Forse sbaglio, ma difficilmente ho visto che i grandi contestatori universitari del passato hanno ottenuto granchè. Tranne forse rovinare un modello di istruzione senza proporne un’altro sufficientemente valido. Si è tanto parlato del ’68. Era sicuramente giusto e sacrosanto, come lo è adesso, dare a tutti la possibilità di frequentare l’università, rendendola economicamente accessibile. Ma questo non doveva, nè dovrebbe, prescindere da una dura selezione sia in ingresso che durante il corso degli studi. Ed oggi non vedo nulla di diverso da ieri. Tanta retorica – stesse frasi anni settanta, tanta prepotenza – se non sei d’accordo ti impedisco di frequentare, tanta violenza – un’occasione in più per fare a botte con la polizia. Un grande vuoto propositivo.

L’unico consiglio a posteriori che posso dare a chi, studente, volesse considerare la mia opinione è quello di non lasciarsi distrarre da derive che troppo facilmente possono sembrare sensate e condivisibili. Non c’è mai stata una riforma che ha salvato o distrutto l’università. Il sapere è evoluzione, cambiamento, crescita. E, se vi sentite veramente motivati a modificare voi l’assetto degli studi, bene: laureatevi, raggiungete posizioni di potere decisionale e proponete le modifiche che riterrete utili.
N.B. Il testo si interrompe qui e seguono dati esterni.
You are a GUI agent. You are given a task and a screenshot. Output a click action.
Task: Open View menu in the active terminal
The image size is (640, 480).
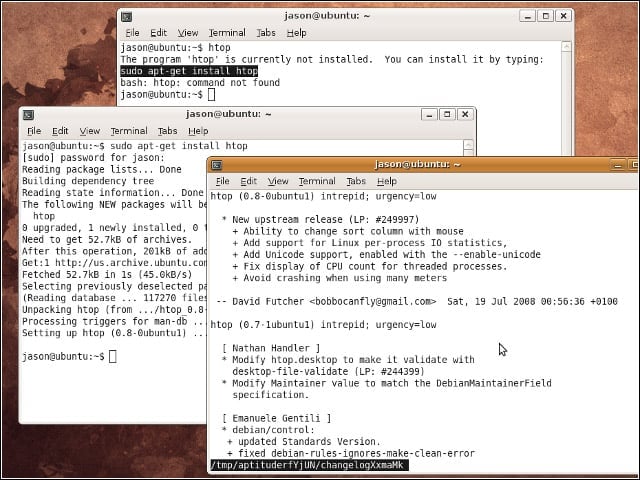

Ma non sprecate tempo e denaro (spesso dei genitori) in questioni che riguardano più chi fà militanza politica che chi è lì per studiare.

- Note all'articolo
  1. cosa venuta fuori nella chiacchierata iniziale []
  2. chissà perchè l’aveva taciuto nella conversazione col tipo? []
  3. stipendio equiparato ad un professore universitario []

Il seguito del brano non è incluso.